In this analysis, we merged three performance dataframes (good, ok, and bad performances) and compared the merged dataframe 
with a random performance dataframe. The comparison was visualized using box plots, and the percentage difference in means 
for each column was also calculated.


In [None]:

import pandas as pd
import matplotlib.pyplot as plt
import seaborn as sns

# Load data
good = pd.read_csv('/mnt/data/performance_good.csv')
ok = pd.read_csv('/mnt/data/performance_ok.csv')
bad = pd.read_csv('/mnt/data/performance_bad.csv')
random_perf = pd.read_csv('/mnt/data/performance_random.csv')

# Merge data
merged_df = pd.concat([good, ok, bad], ignore_index=True)


In [None]:

# Set aesthetic parameters
sns.set_style("whitegrid")
plt.figure(figsize=(15, 10))

# List of columns to compare
columns_to_compare = merged_df.columns.drop(["Unnamed: 0", "ID"])

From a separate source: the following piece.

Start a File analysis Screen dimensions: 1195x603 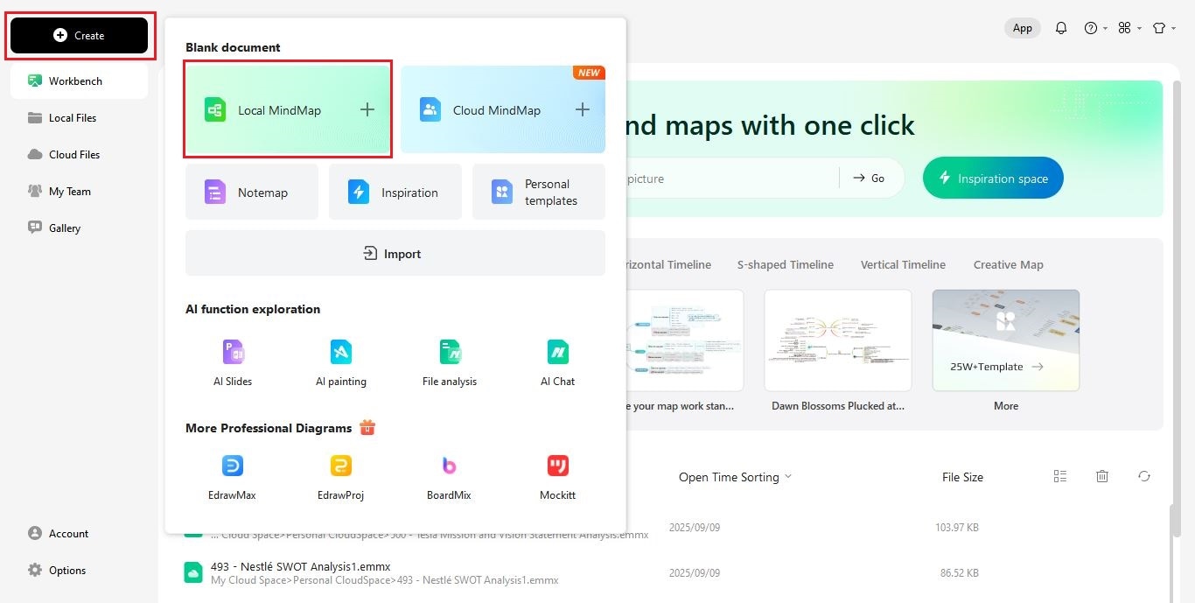tap(449, 361)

# Plotting box plots for each column
for idx, column in enumerate(columns_to_compare, 1):
    plt.subplot(2, 2, idx)
    sns.boxplot(data=[merged_df[column], random_perf[column]], orient="h", palette="pastel")
    plt.title(f"Boxplot of {column}")
    plt.yticks([0, 1], ["Improved", "Random"])
    plt.xlabel(column)

plt.tight_layout()
plt.show()


In [None]:

# Calculate percentage difference in means for each column
percentage_differences = {}

for column in columns_to_compare:
    merged_mean = merged_df[column].mean()
    random_mean = random_perf[column].mean()
    percentage_diff = ((merged_mean - random_mean) / random_mean) * 100
    percentage_differences[column] = percentage_diff

percentage_differences


In [None]:

# Plotting histograms for each column
plt.figure(figsize=(15, 10))

for idx, column in enumerate(columns_to_compare, 1):
    plt.subplot(2, 2, idx)
    sns.histplot(merged_df[column], color="skyblue", kde=True, label="Improved", alpha=0.5)
    sns.histplot(random_perf[column], color="salmon", kde=True, label="Random", alpha=0.5)
    plt.title(f"Histogram of {column}")
    plt.legend()

plt.tight_layout()
plt.show()